КОРОТКОЕ ЗАДАНИЕ A |
Перепишите без изменений участок записей от строки, содержащей «At what coordinates should I click to accomplish: Open», до строки, содержащей «(x=327, y=297)», включая обе. Картинки в ответ не включайте.

ТЕКСТ ДЛЯ ЧТЕНИЯ |
################
— Вдруг явилась ко мне, без звонка, не договорившись. И бухнулась в ноги. Целует полы халата, мои шлепанцы… Я в панике, выдергиваю, как курица, ноги, хочу поднять ее, а она рыдает, не встает ни в какую: “Спасите меня! Спасите, иначе мне нет жизни!»-вспоминала визит Караваевой Фаина Раневская.
В Лондоне на деньги мужа Валентина Караваева даже смогла осуществить маленькую мечту. Открыла крохотный театр для русских эмигрантов, где поставила свою любимую «Чайку». Но эта победа казалась ей пирровой. Что значили аплодисменты нескольких десятков изгнанников по сравнению с признанием миллионов на родине, где каждый ее выход на сцену становился бы событием!
Крушение профессиональных надежд потянуло за собой и трещину в браке. Идиллия в лондонском особняке померкла, обнажив пропасть непонимания. Через пять лет Валентина, не внемля мольбам и щедрым обещаниям Чапмена, подала на развод. Для нее существовал лишь один путь — назад в Москву.
################
ЗАПИСИ ДЛЯ УПРАЖНЕНИЯ |

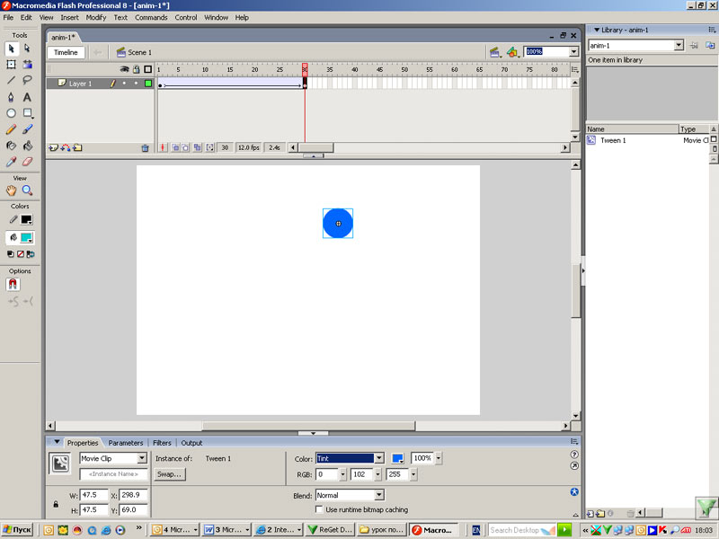
Task: Select the Lasso tool
Action: [27, 80]
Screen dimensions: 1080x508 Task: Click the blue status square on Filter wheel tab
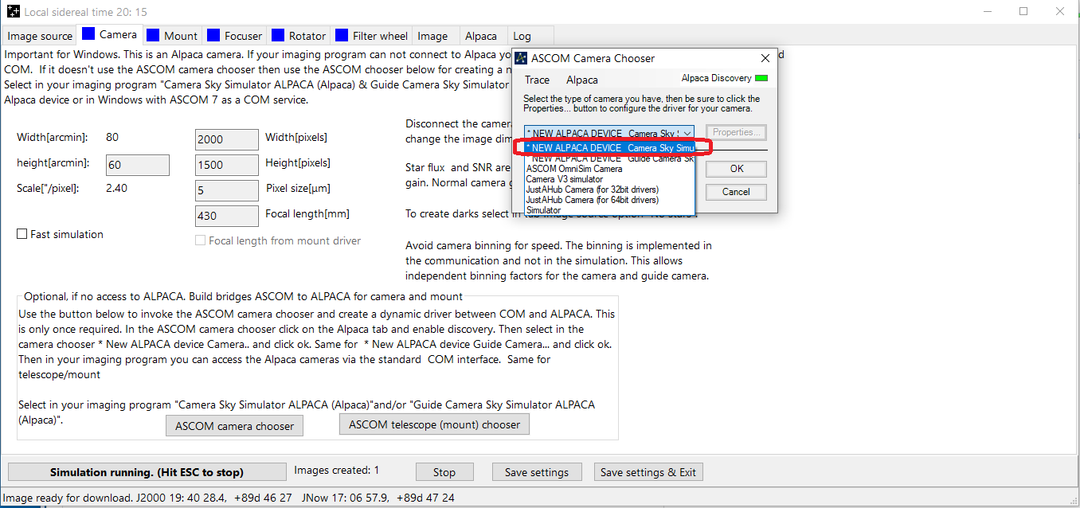click(x=342, y=35)
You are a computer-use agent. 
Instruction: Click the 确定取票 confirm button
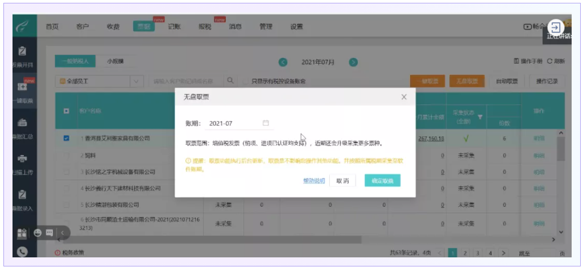point(382,181)
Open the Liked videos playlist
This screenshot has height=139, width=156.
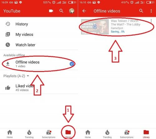pyautogui.click(x=39, y=88)
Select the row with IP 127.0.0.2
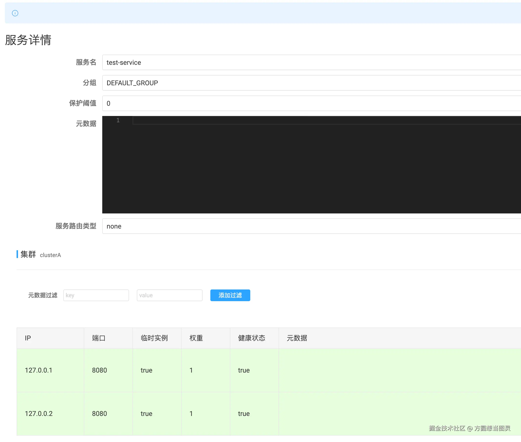Screen dimensions: 521x442 (39, 413)
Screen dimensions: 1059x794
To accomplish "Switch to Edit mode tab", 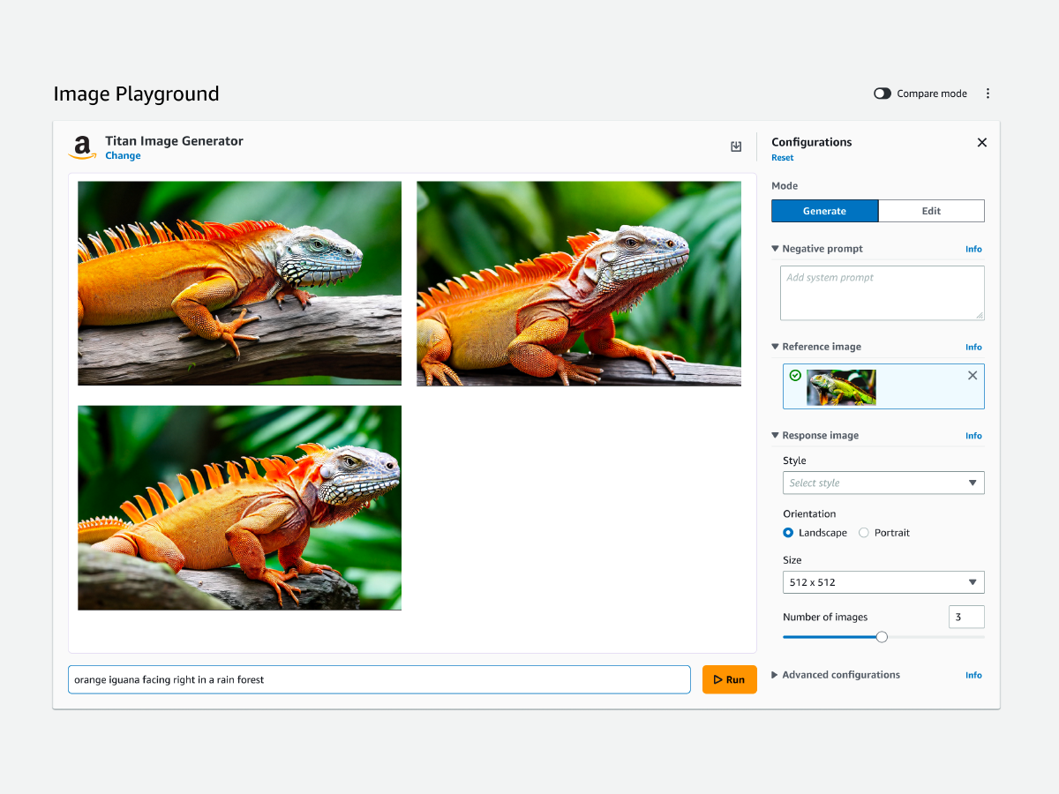I will click(931, 211).
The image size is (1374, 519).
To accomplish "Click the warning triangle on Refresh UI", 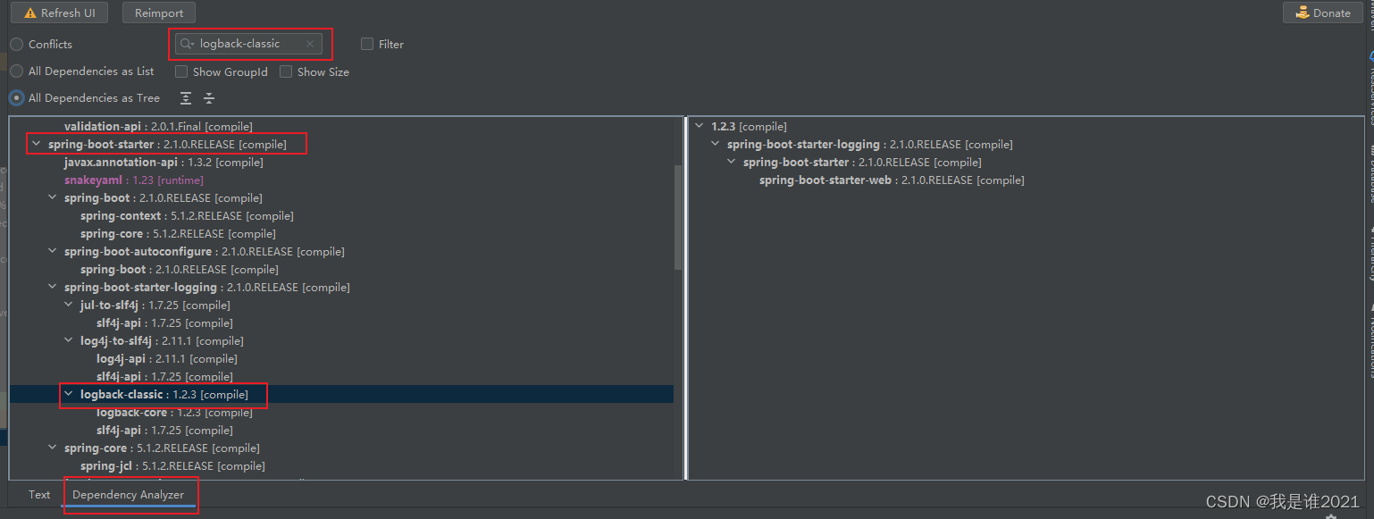I will click(x=30, y=13).
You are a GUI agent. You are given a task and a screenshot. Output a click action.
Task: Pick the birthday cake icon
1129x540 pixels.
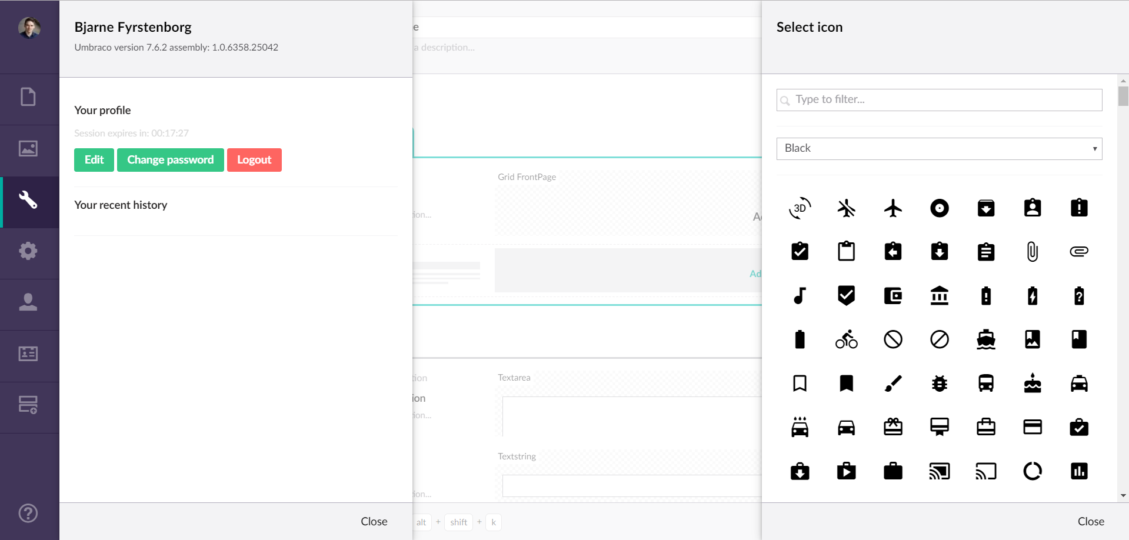(x=1032, y=384)
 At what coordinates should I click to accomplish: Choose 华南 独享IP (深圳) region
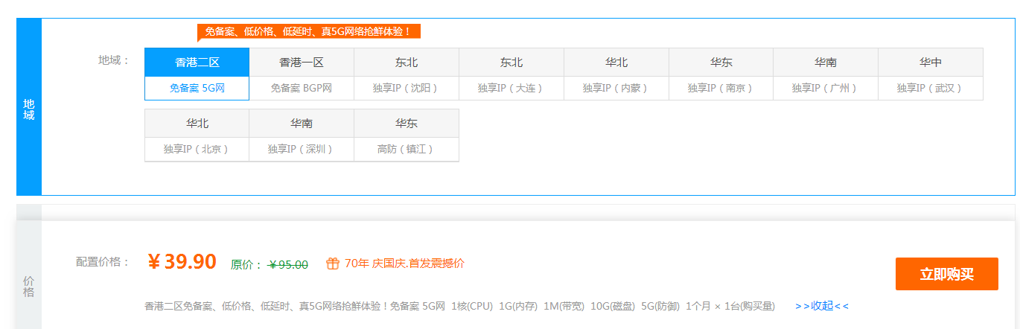302,135
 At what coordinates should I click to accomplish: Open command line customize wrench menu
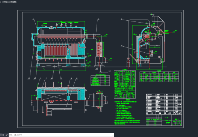coord(6,135)

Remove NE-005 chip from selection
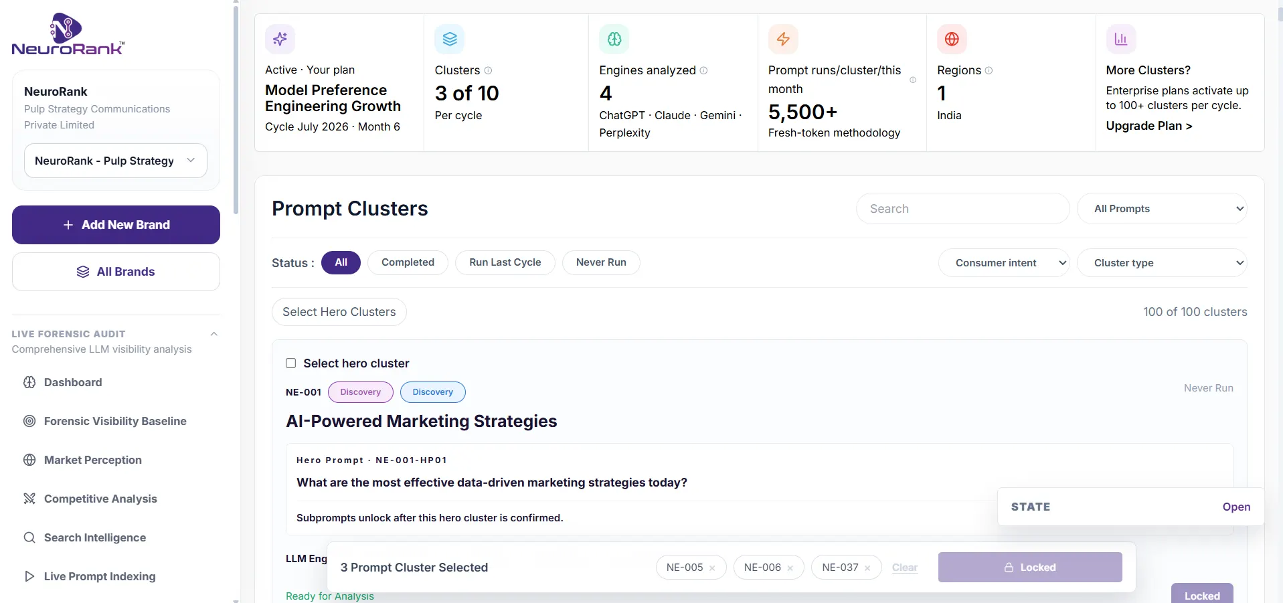712,568
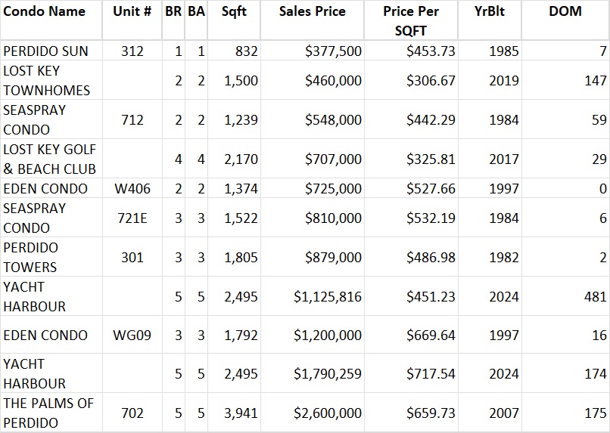Select the $1,125,816 sales price cell
The height and width of the screenshot is (433, 610).
(x=327, y=297)
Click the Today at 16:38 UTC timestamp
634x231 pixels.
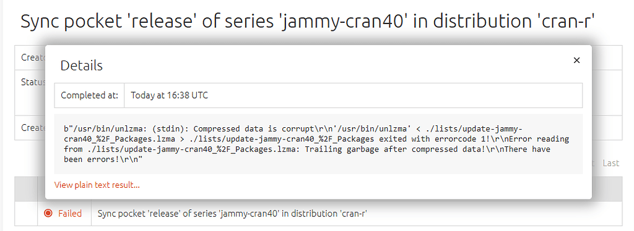(170, 96)
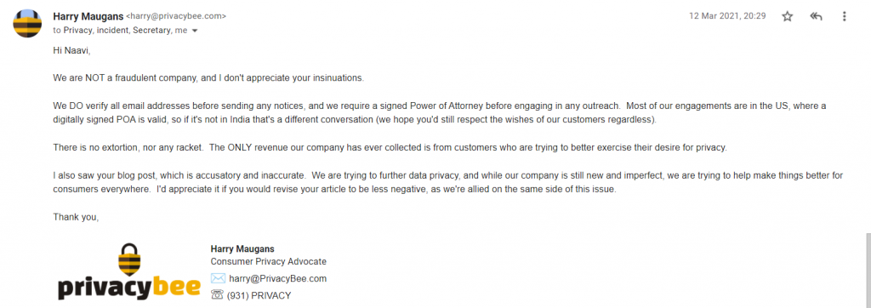This screenshot has height=308, width=871.
Task: Click the sender name Harry Maugans
Action: (88, 16)
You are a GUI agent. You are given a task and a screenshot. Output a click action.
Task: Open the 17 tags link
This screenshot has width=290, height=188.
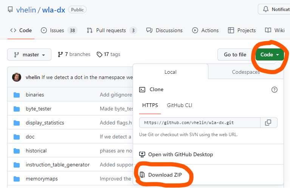(109, 54)
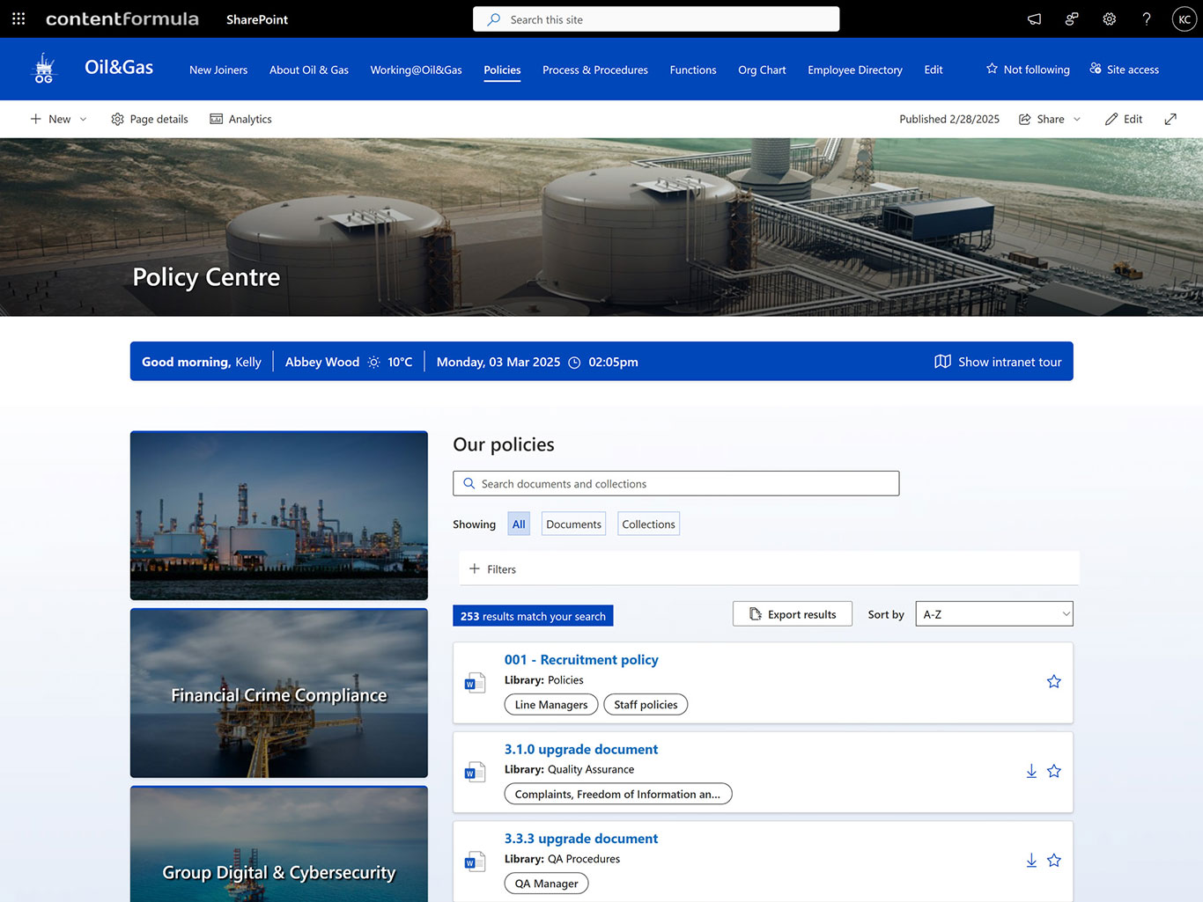Open the app launcher waffle icon
1203x902 pixels.
18,18
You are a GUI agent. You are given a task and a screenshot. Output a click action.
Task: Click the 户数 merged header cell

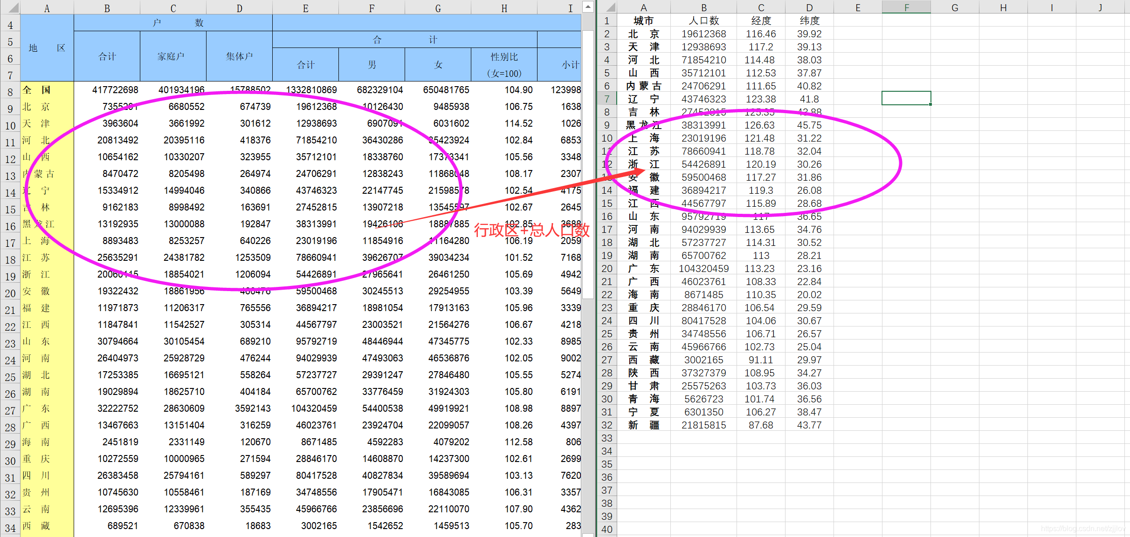click(173, 23)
################
КОРОТКОЕ ЗАДАНИЕ B |
Какую пьесу Караваева поставила в крохотном лондонском театре, судя по тексту о Валентине Караваевой?

РЕЗУЛЬТАТ A |
 At what coordinates should I click to accomplish: Open command line customize wrench menu
coord(6,135)

Remove NE-005 chip from selection
712,568
Select the $1,125,816 sales price cell
The height and width of the screenshot is (433, 610).
(x=327, y=297)

РЕЗУЛЬТАТ B |
Свою любимую «Чайку».